# Work order
What is needed is an exact copy of all the entries.

+++ Information supplied +++

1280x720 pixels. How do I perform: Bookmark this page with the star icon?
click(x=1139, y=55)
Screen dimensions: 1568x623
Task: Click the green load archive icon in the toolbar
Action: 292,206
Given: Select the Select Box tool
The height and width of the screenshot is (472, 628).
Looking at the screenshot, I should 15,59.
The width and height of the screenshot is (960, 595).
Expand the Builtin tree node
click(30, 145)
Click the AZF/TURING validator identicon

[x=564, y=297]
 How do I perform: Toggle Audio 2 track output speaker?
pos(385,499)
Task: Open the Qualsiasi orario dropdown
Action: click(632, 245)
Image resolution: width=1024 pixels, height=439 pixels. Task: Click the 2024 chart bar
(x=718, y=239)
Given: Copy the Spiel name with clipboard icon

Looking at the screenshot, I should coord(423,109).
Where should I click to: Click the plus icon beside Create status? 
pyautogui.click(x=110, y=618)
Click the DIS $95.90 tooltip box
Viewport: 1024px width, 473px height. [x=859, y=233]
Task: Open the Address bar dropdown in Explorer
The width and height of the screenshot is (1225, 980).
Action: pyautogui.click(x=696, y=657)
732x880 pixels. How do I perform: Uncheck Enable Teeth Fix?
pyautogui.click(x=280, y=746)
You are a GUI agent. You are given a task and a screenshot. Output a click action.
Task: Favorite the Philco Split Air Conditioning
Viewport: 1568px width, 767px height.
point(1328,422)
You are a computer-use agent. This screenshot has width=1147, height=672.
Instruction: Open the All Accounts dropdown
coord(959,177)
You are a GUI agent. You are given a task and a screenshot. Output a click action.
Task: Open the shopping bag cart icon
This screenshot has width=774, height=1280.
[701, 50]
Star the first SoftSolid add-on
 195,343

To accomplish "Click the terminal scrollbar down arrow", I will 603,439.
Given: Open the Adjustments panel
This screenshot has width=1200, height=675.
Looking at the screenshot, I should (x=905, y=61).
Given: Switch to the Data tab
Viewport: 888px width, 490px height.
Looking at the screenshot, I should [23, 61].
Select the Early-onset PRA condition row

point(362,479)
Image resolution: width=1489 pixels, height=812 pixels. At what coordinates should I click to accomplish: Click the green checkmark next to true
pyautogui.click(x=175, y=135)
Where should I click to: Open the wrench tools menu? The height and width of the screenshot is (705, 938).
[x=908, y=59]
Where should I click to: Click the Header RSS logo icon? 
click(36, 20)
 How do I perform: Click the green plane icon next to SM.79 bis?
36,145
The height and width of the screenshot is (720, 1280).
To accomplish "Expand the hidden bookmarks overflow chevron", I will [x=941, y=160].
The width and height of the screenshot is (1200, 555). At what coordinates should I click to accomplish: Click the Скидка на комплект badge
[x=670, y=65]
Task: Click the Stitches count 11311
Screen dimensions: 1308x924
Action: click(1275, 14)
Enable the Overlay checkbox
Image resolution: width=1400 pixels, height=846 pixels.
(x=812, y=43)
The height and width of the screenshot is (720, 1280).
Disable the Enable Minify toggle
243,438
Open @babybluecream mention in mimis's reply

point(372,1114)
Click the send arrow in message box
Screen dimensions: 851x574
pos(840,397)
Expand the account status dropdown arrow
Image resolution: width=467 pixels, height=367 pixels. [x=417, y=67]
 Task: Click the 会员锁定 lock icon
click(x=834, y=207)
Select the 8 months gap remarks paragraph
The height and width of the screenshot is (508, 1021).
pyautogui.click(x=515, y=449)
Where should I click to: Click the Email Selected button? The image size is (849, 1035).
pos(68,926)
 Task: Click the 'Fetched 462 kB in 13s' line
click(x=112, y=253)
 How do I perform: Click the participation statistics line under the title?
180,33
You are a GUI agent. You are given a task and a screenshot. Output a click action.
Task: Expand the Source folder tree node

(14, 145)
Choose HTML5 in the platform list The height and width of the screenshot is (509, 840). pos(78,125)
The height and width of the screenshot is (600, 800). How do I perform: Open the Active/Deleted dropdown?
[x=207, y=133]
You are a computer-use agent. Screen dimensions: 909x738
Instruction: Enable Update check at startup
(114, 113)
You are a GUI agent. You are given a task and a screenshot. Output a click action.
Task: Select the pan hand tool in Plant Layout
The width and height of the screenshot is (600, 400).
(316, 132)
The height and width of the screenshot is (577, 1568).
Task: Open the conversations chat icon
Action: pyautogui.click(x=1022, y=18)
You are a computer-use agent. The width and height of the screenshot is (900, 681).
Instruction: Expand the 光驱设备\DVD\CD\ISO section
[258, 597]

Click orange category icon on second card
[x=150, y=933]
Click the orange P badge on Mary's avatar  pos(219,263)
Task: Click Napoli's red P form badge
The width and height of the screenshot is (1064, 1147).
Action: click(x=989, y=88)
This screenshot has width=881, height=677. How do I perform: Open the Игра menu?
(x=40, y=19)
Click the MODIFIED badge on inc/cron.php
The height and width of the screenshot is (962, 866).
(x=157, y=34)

+++

# Answer area
1280x720 pixels. How do I perform: Bookmark this page with the star icon?
click(x=1139, y=55)
Screen dimensions: 1568x623
Task: Click the green load archive icon in the toolbar
Action: 292,206
Given: Select the Select Box tool
The height and width of the screenshot is (472, 628).
Looking at the screenshot, I should 15,59.
The width and height of the screenshot is (960, 595).
Expand the Builtin tree node
click(30, 145)
Click the AZF/TURING validator identicon

[x=564, y=297]
 How do I perform: Toggle Audio 2 track output speaker?
pos(385,499)
Task: Open the Qualsiasi orario dropdown
Action: click(632, 245)
Image resolution: width=1024 pixels, height=439 pixels. Task: Click the 2024 chart bar
(x=718, y=239)
Given: Copy the Spiel name with clipboard icon

Looking at the screenshot, I should coord(423,109).
Where should I click to: Click the plus icon beside Create status? 
pyautogui.click(x=110, y=618)
Click the DIS $95.90 tooltip box
Viewport: 1024px width, 473px height. [x=859, y=233]
Task: Open the Address bar dropdown in Explorer
The width and height of the screenshot is (1225, 980).
Action: pyautogui.click(x=696, y=657)
732x880 pixels. How do I perform: Uncheck Enable Teeth Fix?
pyautogui.click(x=280, y=746)
You are a GUI agent. You are given a task and a screenshot. Output a click action.
Task: Favorite the Philco Split Air Conditioning
Viewport: 1568px width, 767px height.
point(1328,422)
You are a computer-use agent. This screenshot has width=1147, height=672.
Instruction: Open the All Accounts dropdown
coord(959,177)
You are a GUI agent. You are given a task and a screenshot. Output a click action.
Task: Open the shopping bag cart icon
This screenshot has width=774, height=1280.
[701, 50]
Star the first SoftSolid add-on
 195,343

To accomplish "Click the terminal scrollbar down arrow", I will 603,439.
Given: Open the Adjustments panel
This screenshot has width=1200, height=675.
Looking at the screenshot, I should (x=905, y=61).
Given: Switch to the Data tab
Viewport: 888px width, 490px height.
Looking at the screenshot, I should [23, 61].
Select the Early-onset PRA condition row

point(362,479)
Image resolution: width=1489 pixels, height=812 pixels. At what coordinates should I click to accomplish: Click the green checkmark next to true
pyautogui.click(x=175, y=135)
Where should I click to: Open the wrench tools menu? The height and width of the screenshot is (705, 938).
[x=908, y=59]
Where should I click to: Click the Header RSS logo icon? 
click(36, 20)
 How do I perform: Click the green plane icon next to SM.79 bis?
36,145
The height and width of the screenshot is (720, 1280).
To accomplish "Expand the hidden bookmarks overflow chevron", I will [x=941, y=160].
The width and height of the screenshot is (1200, 555). At what coordinates should I click to accomplish: Click the Скидка на комплект badge
[x=670, y=65]
Task: Click the Stitches count 11311
Screen dimensions: 1308x924
Action: click(1275, 14)
Enable the Overlay checkbox
Image resolution: width=1400 pixels, height=846 pixels.
(x=812, y=43)
The height and width of the screenshot is (720, 1280).
Disable the Enable Minify toggle
243,438
Open @babybluecream mention in mimis's reply

point(372,1114)
Click the send arrow in message box
Screen dimensions: 851x574
pos(840,397)
Expand the account status dropdown arrow
Image resolution: width=467 pixels, height=367 pixels. [x=417, y=67]
 Task: Click the 会员锁定 lock icon
click(x=834, y=207)
Select the 8 months gap remarks paragraph
The height and width of the screenshot is (508, 1021).
pyautogui.click(x=515, y=449)
Where should I click to: Click the Email Selected button? The image size is (849, 1035).
pos(68,926)
 Task: Click the 'Fetched 462 kB in 13s' line
click(x=112, y=253)
 How do I perform: Click the participation statistics line under the title?
180,33
You are a GUI agent. You are given a task and a screenshot. Output a click action.
Task: Expand the Source folder tree node

(14, 145)
Choose HTML5 in the platform list The height and width of the screenshot is (509, 840). pos(78,125)
The height and width of the screenshot is (600, 800). How do I perform: Open the Active/Deleted dropdown?
[x=207, y=133]
You are a computer-use agent. Screen dimensions: 909x738
Instruction: Enable Update check at startup
(114, 113)
You are a GUI agent. You are given a task and a screenshot. Output a click action.
Task: Select the pan hand tool in Plant Layout
The width and height of the screenshot is (600, 400).
(316, 132)
The height and width of the screenshot is (577, 1568).
Task: Open the conversations chat icon
Action: pyautogui.click(x=1022, y=18)
You are a computer-use agent. The width and height of the screenshot is (900, 681).
Instruction: Expand the 光驱设备\DVD\CD\ISO section
[258, 597]

Click orange category icon on second card
[x=150, y=933]
Click the orange P badge on Mary's avatar  pos(219,263)
Task: Click Napoli's red P form badge
The width and height of the screenshot is (1064, 1147).
Action: click(x=989, y=88)
This screenshot has width=881, height=677. How do I perform: Open the Игра menu?
(x=40, y=19)
Click the MODIFIED badge on inc/cron.php
The height and width of the screenshot is (962, 866).
(x=157, y=34)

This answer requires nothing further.